What SEER2 should I be looking at for a new central AC in Ontario in 2026?

For ENERGY STAR Canada certification on a residential split central AC, the floor is SEER2 15.2 and EER2 12.0 for systems under 45,000 BTU per hour. The federal minimum is lower. Most mid-tier two-stage and variable-speed units quoted in 2026 come in between SEER2 16 and 18. Above SEER2 18 is a paid premium that rarely pays back in Ontario cooling alone.

Why do the Canada Greener Homes and NEEP heat pump lists use HSPF2?

Both programs updated their thresholds after the U.S. Department of Energy moved to the M1 test procedure in January 2023. The NEEP cold climate air source heat pump specification is written in SEER2, EER2, and HSPF2, and the Canada Greener Homes Grant references the NEEP list and ENERGY STAR Canada criteria. If a 2026 quote only shows old-style HSPF, ask for the HSPF2 number; it is how every rebate program now evaluates the equipment.

How do I verify a contractor's SEER2 and HSPF2 claim?

Use the AHRI Directory of Certified Product Performance. Manufacturers submit tested combinations of outdoor unit and indoor coil, and rebate programs cross-check against it. Efficiency is a combination rating; a high-SEER2 outdoor unit paired with the wrong indoor coil can drop two full points and disqualify from rebates. If the AHRI certificate number is not on the quote, ask for it.

Is higher SEER2 worth it in Ontario's shorter cooling season?

It depends on cooling hours, electricity rate structure, and how oversized the old unit was. Southern Ontario sees roughly 600 to 900 cooling hours per year, well below Florida or Texas. Time-of-Use pricing shifts the math slightly in favour of higher efficiency since midday on-peak summer running is at the highest rate. Above SEER2 18, the incremental savings in Ontario rarely pay back in cooling alone; a modulating SEER2 16 to 18 unit sized correctly is usually the sweet spot.

Does the SEER to SEER2 change affect rebate eligibility?

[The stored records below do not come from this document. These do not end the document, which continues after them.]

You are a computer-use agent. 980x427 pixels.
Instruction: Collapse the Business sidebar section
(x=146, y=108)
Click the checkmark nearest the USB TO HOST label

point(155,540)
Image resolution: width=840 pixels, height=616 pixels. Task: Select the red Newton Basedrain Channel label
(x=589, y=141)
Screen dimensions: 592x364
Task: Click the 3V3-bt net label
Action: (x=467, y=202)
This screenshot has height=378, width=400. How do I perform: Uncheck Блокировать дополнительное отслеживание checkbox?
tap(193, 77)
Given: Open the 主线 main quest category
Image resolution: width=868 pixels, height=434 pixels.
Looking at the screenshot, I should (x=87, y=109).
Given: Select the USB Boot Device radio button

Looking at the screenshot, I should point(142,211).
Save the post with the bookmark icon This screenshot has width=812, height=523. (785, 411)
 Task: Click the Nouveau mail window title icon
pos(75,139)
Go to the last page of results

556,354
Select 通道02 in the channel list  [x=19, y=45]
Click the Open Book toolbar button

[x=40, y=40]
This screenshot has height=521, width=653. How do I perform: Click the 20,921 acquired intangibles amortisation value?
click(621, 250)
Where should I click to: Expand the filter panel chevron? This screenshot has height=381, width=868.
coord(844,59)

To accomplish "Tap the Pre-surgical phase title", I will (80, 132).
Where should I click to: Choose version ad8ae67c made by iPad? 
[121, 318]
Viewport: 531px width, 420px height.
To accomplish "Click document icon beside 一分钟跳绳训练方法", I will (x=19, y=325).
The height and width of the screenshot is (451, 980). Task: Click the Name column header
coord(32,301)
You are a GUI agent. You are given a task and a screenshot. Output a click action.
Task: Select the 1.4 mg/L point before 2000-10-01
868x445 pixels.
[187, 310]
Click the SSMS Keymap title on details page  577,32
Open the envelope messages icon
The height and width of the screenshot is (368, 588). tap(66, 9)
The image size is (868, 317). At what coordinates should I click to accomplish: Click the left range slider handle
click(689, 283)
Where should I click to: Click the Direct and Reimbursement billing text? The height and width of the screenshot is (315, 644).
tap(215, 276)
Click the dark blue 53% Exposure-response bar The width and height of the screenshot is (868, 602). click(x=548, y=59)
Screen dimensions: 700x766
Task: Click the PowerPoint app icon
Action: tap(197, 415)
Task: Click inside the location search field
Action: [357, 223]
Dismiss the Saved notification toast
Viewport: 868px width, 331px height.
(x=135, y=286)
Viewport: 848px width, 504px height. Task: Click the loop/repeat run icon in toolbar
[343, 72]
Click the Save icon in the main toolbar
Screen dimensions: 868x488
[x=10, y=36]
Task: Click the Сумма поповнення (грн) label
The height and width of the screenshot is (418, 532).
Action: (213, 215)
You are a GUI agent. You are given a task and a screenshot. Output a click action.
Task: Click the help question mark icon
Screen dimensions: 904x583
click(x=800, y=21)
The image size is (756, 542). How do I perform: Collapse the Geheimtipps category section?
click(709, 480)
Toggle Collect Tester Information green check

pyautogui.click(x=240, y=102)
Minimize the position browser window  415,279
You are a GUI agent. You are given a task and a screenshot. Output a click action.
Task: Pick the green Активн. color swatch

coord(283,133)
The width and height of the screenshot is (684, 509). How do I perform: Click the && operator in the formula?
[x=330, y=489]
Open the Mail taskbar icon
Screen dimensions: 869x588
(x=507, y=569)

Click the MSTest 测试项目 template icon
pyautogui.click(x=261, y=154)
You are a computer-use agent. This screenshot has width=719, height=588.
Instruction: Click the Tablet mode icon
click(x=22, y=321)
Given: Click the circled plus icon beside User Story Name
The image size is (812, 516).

Yes. Every federal and provincial program references the new metrics. The Canada Greener Homes Grant, the Oil to Heat Pump Affordability Program, and utility programs all specify SEER2, EER2, and HSPF2 thresholds. A quote with legacy ratings only may still describe qualifying equipment, but the SEER2 and HSPF2 numbers have to line up with the program cutoffs, and the AHRI certificate is the document that settles it.

A contractor said the old SEER and new SEER2 are the same thing. Red flag?

Yes. It usually signals the contractor has not updated training or product literature. SEER and SEER2 are not the same number on the same equipment, and the conversion is not one-to-one across all model lines. If a 2026 quote references legacy ratings only, ask for the AHRI certificate, the spec sheet showing SEER2 and HSPF2, and the ENERGY STAR Canada listing if a rebate is in play.